The conversations that fell somewhere between those two poles posed the greatest challenge. Somehow, in the five minutes allotted for each conversation, I needed to transform a weary voter into an eager volunteer. I found myself increasingly relying on oral history methodology to quell my anxiety about cold calls and hard asks. After all, I reminded myself, despite their obvious differences in form and purpose, an oral history interview and a voter outreach call posed the same basic problem: how to build trust through dialogue. I found myself listening as diligently as I had at the Oral History Center, noting and adopting the tone and lilt of a voter’s voice, sometimes even subconsciously, in an attempt to build rapport before my voter’s interest waned and I lost a potential volunteer. This meant performing in a matter of seconds the careful assessment of intersubjectivity I’d studied as an OHC intern. How did the voter perceive me? How did I see them? I knew that each conversation would require a balance of give and take, leaving both of us changed by its end. To a grandmother, alone in an assisted living facility, I became a granddaughter, or perhaps a memory of the political organizing and idealism of her youth. To a young voter, I became a friend and peer, commiserating about classwork and college stress. I reminded myself to that even on this small scale, the quality of my listening mattered just as much as the efficiency of my hard ask. Returning over and over to the tools and practices of oral history, I built relationships with voters whose dedication to change and hope for the future fueled my long nights and countless hours on Zoom. Together, we formed a community that ultimately flipped Nebraska’s second congressional district.
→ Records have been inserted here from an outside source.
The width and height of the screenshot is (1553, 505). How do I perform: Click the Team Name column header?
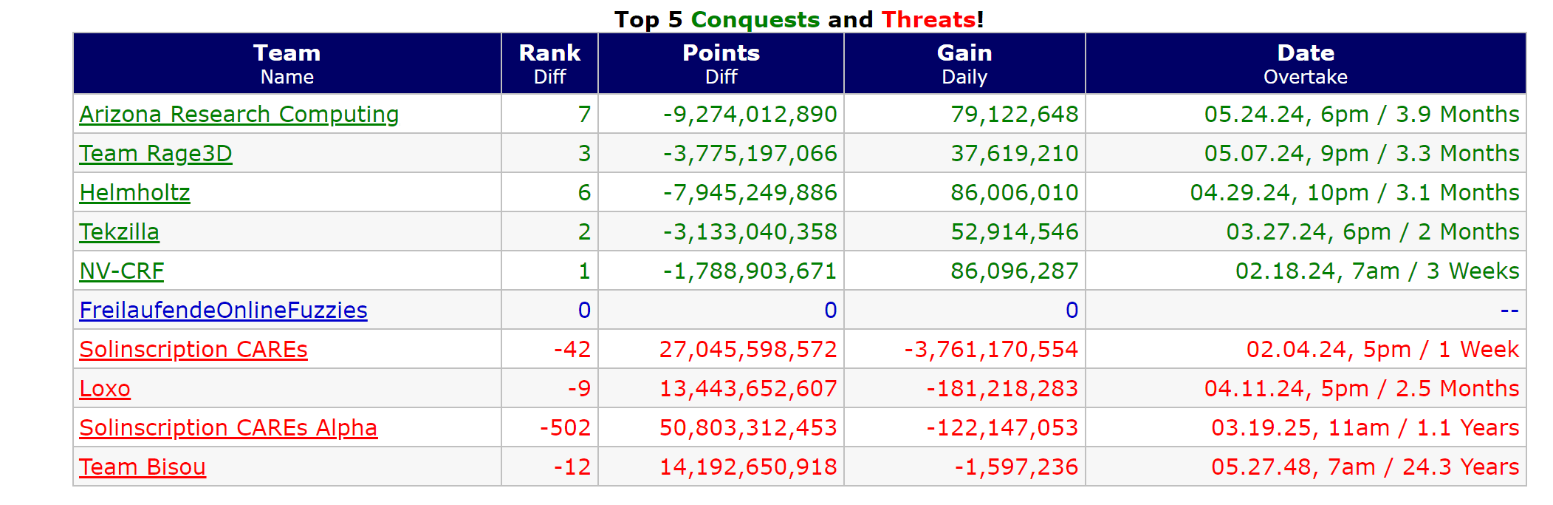click(x=287, y=64)
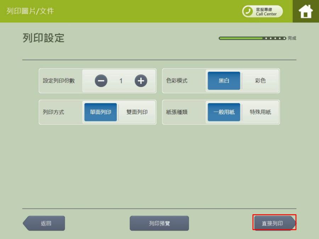Go to the home screen via house icon
The height and width of the screenshot is (239, 319).
[x=306, y=11]
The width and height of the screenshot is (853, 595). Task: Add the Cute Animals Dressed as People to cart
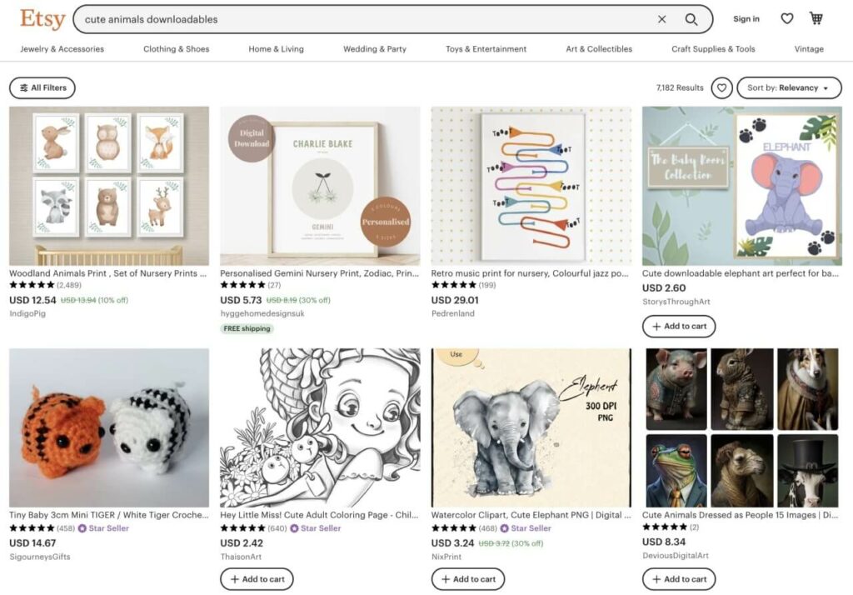click(679, 578)
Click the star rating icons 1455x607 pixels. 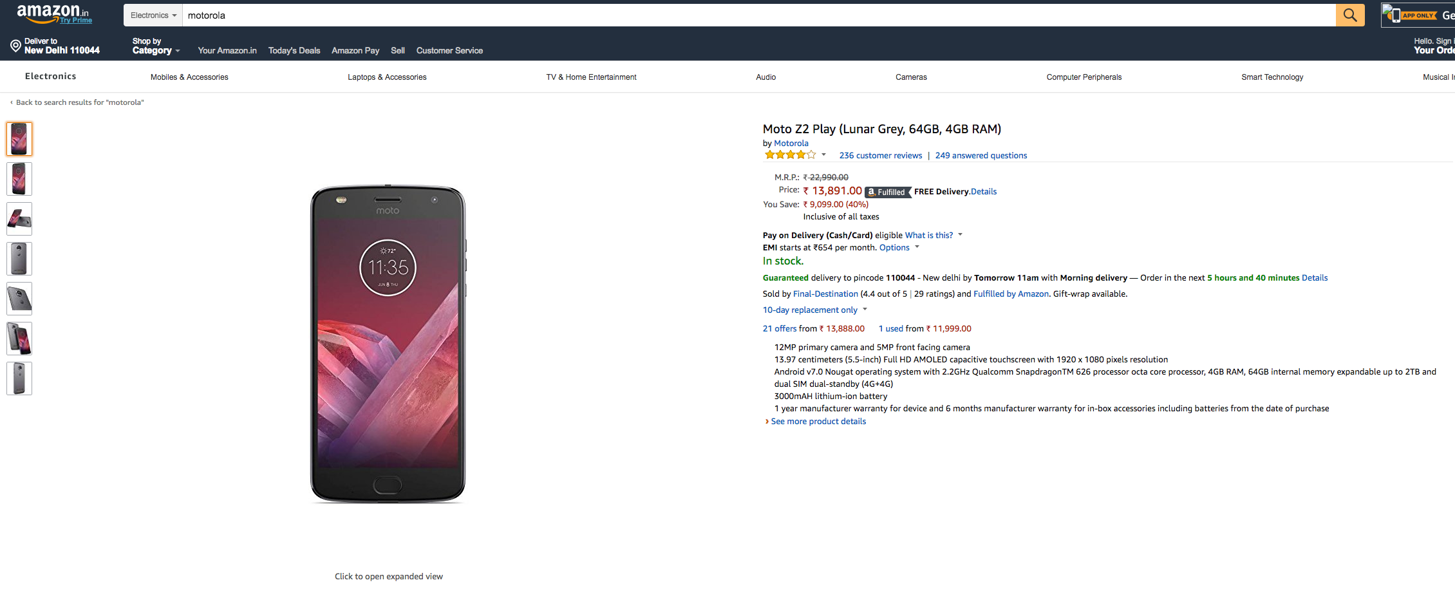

I came to appreciate the constant thrill of this sort of speed-interview. By November, I had learned to love catching a voter in motion, getting a peek into homes far from my own, and hearing anecdotes of daily struggle, loss, and hope that consistently reinforced the importance of this work. As I sat at my desk in my pandemic office, cut off from the world yet never closer to it, I felt an immense gratitude for the thousands of people who had let me into their lives. It was the same sense of awe and of appreciation that made me fall in love with oral history in the first place.